Qué hacer:
[1] En el texto sobre los disturbios en Vallecas, convierte en una lista breve el párrafo que empieza con «La mencionada pintada en el interior del estadio». Conserva sus datos principales.
[2] Continúa el texto sobre los disturbios en Vallecas a partir de su última frase.

Al menos una persona lesionada y momentos de caos en Vallecas.
El partido entre el Rayo Vallecano y Lech Poznan, que se llevará a cabo este jueves en el estadio de Vallecas, prometía ser todo menos tranquilo, especialmente en la tercera jornada de la Conference League. La Comisión Estatal contra la Violencia, el Racismo y la Intolerancia en el Deporte calificó el encuentro como de alto riesgo, teniendo en cuenta que al menos mil hinchas del equipo polaco se desplazarían a la capital española para apoyar a su equipo. La previsión no era infundada, ya que en la madrugada del miércoles, los grupos radicales Bukaneros (Rayo Vallecano) y KAWU (Lech Poznan) se enzarzaron en una batalla campal en los alrededores de Vallecas.
Este colectivo polaco es conocido por ser abiertamente homófobo, anticomunista y con un amplio historial de delitos violentos y asociados al narcotráfico. Pronto, empezaron a crear caos en el barrio madrileño. En primer lugar, circularon imágenes de un presunto ultra del equipo polaco que ingresaba al estadio rayista para hacer uno de sus famosos grafitis. Este evento ocurrió en la madrugada del martes al miércoles, justo un día antes de que la mayoría de la afición polaca llegara.
La mencionada pintada en el interior del estadio fue vista como una provocación por parte de Bukaneros, quienes respondieron a la llegada del grupo polaco y se lanzaron a las calles del barrio. Esto desencadenó un enfrentamiento entre los grupos radicales a la altura del Metro de Buenos Aires, en plena avenida de la Albufera. La escena estuvo marcada por cristales rotos, bengalas, persecuciones policiales y prendas de ropa perdidas, transformando lo que debería haber sido una tranquila noche previa a un partido de fútbol en una película de terror para los vecinos de Vallecas. La Policía Nacional tuvo que intervenir mediante un dispositivo antidisturbios para detener la lucha entre los ultras y restaurar la calma en la zona.

Datos mostrados:
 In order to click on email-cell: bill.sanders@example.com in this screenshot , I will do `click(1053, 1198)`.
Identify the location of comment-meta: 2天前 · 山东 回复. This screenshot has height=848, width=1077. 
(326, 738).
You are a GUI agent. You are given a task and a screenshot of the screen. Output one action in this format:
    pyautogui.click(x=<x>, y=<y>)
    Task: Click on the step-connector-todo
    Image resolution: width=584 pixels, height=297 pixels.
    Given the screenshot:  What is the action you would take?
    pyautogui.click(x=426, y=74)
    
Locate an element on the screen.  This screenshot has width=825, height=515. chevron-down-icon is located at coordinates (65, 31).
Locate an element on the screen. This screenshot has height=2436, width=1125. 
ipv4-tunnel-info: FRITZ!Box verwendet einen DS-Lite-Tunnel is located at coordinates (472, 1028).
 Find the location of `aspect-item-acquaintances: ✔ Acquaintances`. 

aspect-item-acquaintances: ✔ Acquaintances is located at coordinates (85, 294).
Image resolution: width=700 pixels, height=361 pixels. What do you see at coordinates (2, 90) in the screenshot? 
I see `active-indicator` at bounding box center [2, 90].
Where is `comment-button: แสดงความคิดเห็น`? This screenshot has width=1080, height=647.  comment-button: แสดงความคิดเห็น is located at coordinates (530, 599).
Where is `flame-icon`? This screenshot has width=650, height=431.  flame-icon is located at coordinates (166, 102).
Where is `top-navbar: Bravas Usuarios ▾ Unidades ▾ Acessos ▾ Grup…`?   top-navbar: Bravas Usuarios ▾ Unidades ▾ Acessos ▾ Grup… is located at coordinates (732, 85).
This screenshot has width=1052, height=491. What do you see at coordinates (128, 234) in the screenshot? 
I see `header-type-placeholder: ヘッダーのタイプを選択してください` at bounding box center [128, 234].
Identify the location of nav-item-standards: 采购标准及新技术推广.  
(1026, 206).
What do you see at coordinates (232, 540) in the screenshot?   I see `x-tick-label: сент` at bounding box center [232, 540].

Respuestas:
[1]
- Bukaneros tomó como una provocación la pintada hecha dentro del estadio.
- Respondieron a la llegada del grupo polaco y salieron a las calles del barrio.
- Los dos grupos radicales se enfrentaron a la altura del Metro de Buenos Aires, en la avenida de la Albufera.
- Hubo cristales rotos, bengalas, persecuciones policiales y ropa perdida. Para los vecinos, la noche antes del partido se convirtió en una película de terror.
- La Policía Nacional envió un dispositivo antidisturbios para frenar la pelea y devolver la calma a la zona.

[2]
El resultado de esta confrontación fue un herido que fue trasladado al hospital con un fuerte golpe en la cabeza, aunque, considerando lo ocurrido, el saldo podría haber sido mucho peor. El dispositivo policial se mantendrá activo durante todo el jueves, continuando incluso más allá del inicio del partido programado para las 21:00 horas. La afición polaca se reunirá a partir de las 17:00 horas en la Puerta del Sol y, tal como es habitual, será guiada y vigilada por las fuerzas de seguridad durante su trayecto hacia el estadio franjirrojo.
Hasta 400 agentes forman parte del dispositivo de seguridad implementado por la Comunidad para prevenir nuevos incidentes. Vallecas experimentó una de esas noches complicadas de asimilar. Los vecinos aún se mantienen alerta tras los acontecimientos y esperan que hoy el foco regrese al fútbol.